I enjoyed reading Pat’s recent post at the Silver Age Blog about Batman’s swipe of Blackhawk. That got me thinking about an earlier swipe where the Silver Age Batman swipes a story from the Golden Age Robin the Boy Wonder. Although I covered this story way back in the Golden Age of Comic Books Podcast #27 (December 2005), I thought it would be fun to discuss it here on the Blog, complete with panels from the stories.
The story begins in the pages of Star Spangled Comics where Robin the Boy Wonder began a series of solo appearances with issue #65 (February 1947). In issue #70 of this title, we met a new villain in the life of Robin, The Clock. Although defeated by Robin in this issue, The Clock makes a “clock themed” escape from jail in issue #74 in, “The Clock Stirkes!” (November 1947).
In Star Spangled Comics #74, The Clock robs a clock factory of very expensive watch screws by using orange slices to distract the factory supervisor and workers who are afraid that the acid in the oranges will caused rust and corrosion to the delicate watch works in the factory. Robin tries to apprehend The Clock in the factory, but he escapes after a “clock themed” battle on the outside of the building. Robin returns to the building, speaks to the supervisor about the high value of the stolen screws and discovers that The Clock had dropped his watch in his fight with our hero. Robin examines the inside of the watch with a microscope and discovers a trace of flour inside. Robin then travels to an old flour mill thinking it must be The Clock’s hideout. Sure enough, he finds The Clock at this location, but is captured by the villain. The Clock then devises a death trap for Robin whereby Robin is tied from a clock pendulum which is set to release a deadly barrage of arrows. Robin escapes by swinging into a wall, breaking the crystal on his watch and using the broken glass to cut his ropes. He later apprehends The Clock and sends him to jail.
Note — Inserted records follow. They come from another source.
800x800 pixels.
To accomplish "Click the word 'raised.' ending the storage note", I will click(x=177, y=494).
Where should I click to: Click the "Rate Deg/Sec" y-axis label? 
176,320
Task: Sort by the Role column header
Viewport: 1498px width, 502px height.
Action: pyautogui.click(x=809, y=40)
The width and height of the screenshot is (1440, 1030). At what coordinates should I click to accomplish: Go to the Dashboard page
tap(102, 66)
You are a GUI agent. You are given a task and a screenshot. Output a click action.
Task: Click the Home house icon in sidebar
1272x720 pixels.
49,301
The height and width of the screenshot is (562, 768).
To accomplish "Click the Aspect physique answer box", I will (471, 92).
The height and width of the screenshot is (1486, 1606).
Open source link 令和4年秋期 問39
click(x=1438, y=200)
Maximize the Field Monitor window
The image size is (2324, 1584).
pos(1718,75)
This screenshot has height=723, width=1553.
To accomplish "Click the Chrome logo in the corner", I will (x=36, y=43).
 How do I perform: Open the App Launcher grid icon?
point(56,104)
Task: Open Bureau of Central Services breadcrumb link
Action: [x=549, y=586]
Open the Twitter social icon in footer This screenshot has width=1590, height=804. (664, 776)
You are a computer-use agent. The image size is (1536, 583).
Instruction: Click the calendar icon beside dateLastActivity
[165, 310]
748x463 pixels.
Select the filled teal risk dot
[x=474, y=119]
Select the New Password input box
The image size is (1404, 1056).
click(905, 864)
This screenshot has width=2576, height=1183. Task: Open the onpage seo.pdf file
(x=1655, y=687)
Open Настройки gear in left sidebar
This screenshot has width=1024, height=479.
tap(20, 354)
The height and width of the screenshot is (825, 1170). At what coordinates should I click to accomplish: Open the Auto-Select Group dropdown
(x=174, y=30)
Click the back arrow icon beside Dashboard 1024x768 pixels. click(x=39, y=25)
Twelve years later in Detective Comics #265 in “Batman’s First Case”, we learn of a “new” Batman & Robin villain, “The Clock”. Maybe Robin has selective memory, or maybe this is an Earth-1 versus Earth-2 situation, but in any event, the story of this Clock is identical in many ways to Robin’s Star Spangled Comics adventure over a decade earlier. In this story, we learn of Batman’s very first case, that he initially bungles, but redeems himself by catching the crook and sending him to jail. It is this crook who Batman sends “to do time” that later becomes “The Clock” after leaving prison. From this point in the story, the action is almost identical to the earlier Robin story. Ultimately, Batman & Robin catch this new version of “The Clock” and send him back to prison.
So, just how similar are these stories? Let’s examine some of the pages and panels.
In the above panels both of our villains decide to use orange slices to distract the factory supervisor and workers while stealing priceless watch screws. Note how similar some of the dialogue is.
In a very similar fight scene, The Clock makes his escape after throwing a can of paint at Robin. Note the similarity between the window below the large clock face through which The Clock escapes. Also note the description of the watch screws by the supervisor.
In both stories, our heroes examine the interior of The Clock’s watch and find flour. This leads them to the old flour mill and The Clock’s hideout. Note the similarity of the scene where Robin is climbing the wheel on the outside of the mill.
After being captured by The Clock, both Robin and Batman are placed into “clocked themed” death traps. They both escape by smashing the watch crystal and using the broken glass to cut their ropes. It seems that it took Robin a little longer than Batman, but they both escaped in the nick of time!
There are numerous examples of story and art swipes from the Golden Age of comic books. I assume the publishers saw nothing wrong with this practice as they likely believed that after twelve years (in the case of these stories) they had a completely different readership who would never know any better. Additionally, it probably saved them money in the long run. Little did they know that decades later their publications would be closely scrutinized by devoted fans of the genre who would take pleasure in discovering and revealing these swipes.
Thanks again to Pat at the Silver Age of Comic Books for inspiring me to go back and re-read these two stories and reveal where Batman actually stole from Robin!